• **Data supplied**:

## Start

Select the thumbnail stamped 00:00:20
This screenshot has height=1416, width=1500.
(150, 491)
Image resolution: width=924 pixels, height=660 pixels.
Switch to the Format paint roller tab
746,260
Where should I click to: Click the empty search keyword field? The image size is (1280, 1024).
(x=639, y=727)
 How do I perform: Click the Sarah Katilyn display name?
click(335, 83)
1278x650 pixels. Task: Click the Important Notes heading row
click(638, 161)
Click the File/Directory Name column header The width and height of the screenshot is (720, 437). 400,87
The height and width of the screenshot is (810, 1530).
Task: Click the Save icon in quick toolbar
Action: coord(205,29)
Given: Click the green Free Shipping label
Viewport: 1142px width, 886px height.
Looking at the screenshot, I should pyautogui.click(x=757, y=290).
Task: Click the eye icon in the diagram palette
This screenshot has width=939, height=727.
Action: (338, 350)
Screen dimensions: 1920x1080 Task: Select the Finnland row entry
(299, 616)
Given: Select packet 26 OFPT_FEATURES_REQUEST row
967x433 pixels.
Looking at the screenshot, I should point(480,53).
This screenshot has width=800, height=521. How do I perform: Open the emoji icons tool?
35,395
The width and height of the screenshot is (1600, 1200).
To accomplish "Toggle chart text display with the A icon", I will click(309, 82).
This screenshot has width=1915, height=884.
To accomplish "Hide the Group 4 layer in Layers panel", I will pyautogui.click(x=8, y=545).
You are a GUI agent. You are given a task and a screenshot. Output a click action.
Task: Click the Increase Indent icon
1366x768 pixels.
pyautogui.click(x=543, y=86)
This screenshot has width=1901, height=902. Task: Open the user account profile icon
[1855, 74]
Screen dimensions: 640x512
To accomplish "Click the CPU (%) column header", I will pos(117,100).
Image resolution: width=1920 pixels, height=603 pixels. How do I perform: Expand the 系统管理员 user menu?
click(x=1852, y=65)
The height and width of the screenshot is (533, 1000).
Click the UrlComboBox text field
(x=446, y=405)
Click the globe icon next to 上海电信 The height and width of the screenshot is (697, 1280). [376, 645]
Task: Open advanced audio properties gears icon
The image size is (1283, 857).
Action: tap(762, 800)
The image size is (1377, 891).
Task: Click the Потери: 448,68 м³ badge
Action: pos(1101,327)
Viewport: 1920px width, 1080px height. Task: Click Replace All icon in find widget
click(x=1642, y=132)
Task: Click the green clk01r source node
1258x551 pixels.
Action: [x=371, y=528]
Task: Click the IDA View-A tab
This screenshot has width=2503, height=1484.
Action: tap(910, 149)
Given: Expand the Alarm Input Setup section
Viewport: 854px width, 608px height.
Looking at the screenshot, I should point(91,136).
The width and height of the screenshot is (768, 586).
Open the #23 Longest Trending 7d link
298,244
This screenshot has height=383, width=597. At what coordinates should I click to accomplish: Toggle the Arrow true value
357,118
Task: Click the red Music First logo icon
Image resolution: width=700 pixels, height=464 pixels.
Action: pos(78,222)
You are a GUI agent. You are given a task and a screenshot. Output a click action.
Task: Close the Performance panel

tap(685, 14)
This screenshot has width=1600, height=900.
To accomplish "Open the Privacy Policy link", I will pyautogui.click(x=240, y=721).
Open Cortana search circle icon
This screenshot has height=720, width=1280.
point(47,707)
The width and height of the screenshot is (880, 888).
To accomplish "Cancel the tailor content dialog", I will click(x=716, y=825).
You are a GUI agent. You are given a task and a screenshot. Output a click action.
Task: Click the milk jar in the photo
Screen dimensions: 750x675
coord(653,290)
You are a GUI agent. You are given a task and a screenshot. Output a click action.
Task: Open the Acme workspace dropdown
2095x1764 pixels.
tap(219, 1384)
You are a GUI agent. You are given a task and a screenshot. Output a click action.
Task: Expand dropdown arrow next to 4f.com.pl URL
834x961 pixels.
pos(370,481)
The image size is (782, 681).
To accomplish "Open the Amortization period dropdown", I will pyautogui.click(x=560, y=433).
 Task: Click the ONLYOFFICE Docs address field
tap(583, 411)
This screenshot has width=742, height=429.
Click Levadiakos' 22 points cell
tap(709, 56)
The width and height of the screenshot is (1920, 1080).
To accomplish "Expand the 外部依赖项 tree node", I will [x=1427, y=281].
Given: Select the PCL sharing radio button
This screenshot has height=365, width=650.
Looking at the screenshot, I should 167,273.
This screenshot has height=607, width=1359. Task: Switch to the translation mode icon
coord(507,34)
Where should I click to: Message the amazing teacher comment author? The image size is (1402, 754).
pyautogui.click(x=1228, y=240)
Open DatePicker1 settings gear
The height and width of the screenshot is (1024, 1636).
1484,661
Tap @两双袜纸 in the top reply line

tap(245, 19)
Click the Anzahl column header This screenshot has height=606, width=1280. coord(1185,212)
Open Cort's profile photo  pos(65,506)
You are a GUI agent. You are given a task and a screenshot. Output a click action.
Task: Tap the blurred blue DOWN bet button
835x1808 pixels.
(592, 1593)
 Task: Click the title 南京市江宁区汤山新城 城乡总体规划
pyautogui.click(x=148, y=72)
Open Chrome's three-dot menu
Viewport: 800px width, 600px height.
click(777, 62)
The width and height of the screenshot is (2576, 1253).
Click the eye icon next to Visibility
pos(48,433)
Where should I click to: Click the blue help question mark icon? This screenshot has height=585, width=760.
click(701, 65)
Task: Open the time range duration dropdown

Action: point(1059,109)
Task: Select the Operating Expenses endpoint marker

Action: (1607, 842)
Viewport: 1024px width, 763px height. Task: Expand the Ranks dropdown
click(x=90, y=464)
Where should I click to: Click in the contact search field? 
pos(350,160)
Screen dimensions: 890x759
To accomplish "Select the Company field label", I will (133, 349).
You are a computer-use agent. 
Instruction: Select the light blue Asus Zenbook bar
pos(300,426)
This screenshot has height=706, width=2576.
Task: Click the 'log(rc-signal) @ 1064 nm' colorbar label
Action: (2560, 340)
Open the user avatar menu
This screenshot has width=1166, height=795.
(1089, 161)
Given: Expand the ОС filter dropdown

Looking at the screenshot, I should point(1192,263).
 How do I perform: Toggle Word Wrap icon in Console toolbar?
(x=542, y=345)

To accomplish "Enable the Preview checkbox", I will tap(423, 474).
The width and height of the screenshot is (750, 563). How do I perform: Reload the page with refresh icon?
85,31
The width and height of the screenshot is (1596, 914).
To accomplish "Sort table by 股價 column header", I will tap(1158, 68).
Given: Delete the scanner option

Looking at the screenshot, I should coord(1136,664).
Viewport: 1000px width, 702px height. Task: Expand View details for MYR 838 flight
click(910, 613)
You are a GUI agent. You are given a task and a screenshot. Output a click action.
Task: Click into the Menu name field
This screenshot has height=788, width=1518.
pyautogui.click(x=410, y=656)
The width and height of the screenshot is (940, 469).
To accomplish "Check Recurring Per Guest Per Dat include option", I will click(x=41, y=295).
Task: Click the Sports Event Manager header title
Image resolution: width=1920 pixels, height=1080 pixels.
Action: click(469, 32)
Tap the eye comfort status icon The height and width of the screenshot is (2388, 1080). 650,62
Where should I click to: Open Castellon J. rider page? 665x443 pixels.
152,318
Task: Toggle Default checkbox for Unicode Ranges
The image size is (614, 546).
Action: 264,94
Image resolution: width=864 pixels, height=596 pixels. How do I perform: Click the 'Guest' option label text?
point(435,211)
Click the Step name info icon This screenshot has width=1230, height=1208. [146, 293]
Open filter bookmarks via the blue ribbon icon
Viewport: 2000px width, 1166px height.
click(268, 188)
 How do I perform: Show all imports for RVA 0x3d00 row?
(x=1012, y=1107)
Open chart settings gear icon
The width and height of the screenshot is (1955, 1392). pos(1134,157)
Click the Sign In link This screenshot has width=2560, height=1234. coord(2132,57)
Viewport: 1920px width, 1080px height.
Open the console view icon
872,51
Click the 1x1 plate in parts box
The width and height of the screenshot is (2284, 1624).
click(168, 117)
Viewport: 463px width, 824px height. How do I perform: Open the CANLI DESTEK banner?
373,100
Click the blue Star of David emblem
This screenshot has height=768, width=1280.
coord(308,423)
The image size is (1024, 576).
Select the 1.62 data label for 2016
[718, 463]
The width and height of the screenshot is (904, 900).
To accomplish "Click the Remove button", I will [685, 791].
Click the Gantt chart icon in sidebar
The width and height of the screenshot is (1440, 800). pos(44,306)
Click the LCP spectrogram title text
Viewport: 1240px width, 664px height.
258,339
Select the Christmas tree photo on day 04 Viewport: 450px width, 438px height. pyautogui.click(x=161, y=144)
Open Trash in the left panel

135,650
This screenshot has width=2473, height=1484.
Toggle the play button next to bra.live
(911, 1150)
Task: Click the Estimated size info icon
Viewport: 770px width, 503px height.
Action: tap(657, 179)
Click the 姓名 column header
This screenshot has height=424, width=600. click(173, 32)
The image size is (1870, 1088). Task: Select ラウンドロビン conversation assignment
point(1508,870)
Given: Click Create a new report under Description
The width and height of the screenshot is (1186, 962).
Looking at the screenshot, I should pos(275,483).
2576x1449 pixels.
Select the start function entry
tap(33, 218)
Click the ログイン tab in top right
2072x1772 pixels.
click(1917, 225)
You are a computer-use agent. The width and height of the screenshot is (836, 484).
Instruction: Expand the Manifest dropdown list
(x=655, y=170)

## End

• **What is expected**: Copy out the entries word for word, covering everything from the line containing "Task: Click the title 南京市江宁区汤山新城 城乡总体规划" down to the line containing "pos(48,433)", with both of those lines included.

• **Right answer**:
 Task: Click the title 南京市江宁区汤山新城 城乡总体规划
pyautogui.click(x=148, y=72)
Open Chrome's three-dot menu
Viewport: 800px width, 600px height.
click(777, 62)
The width and height of the screenshot is (2576, 1253).
Click the eye icon next to Visibility
pos(48,433)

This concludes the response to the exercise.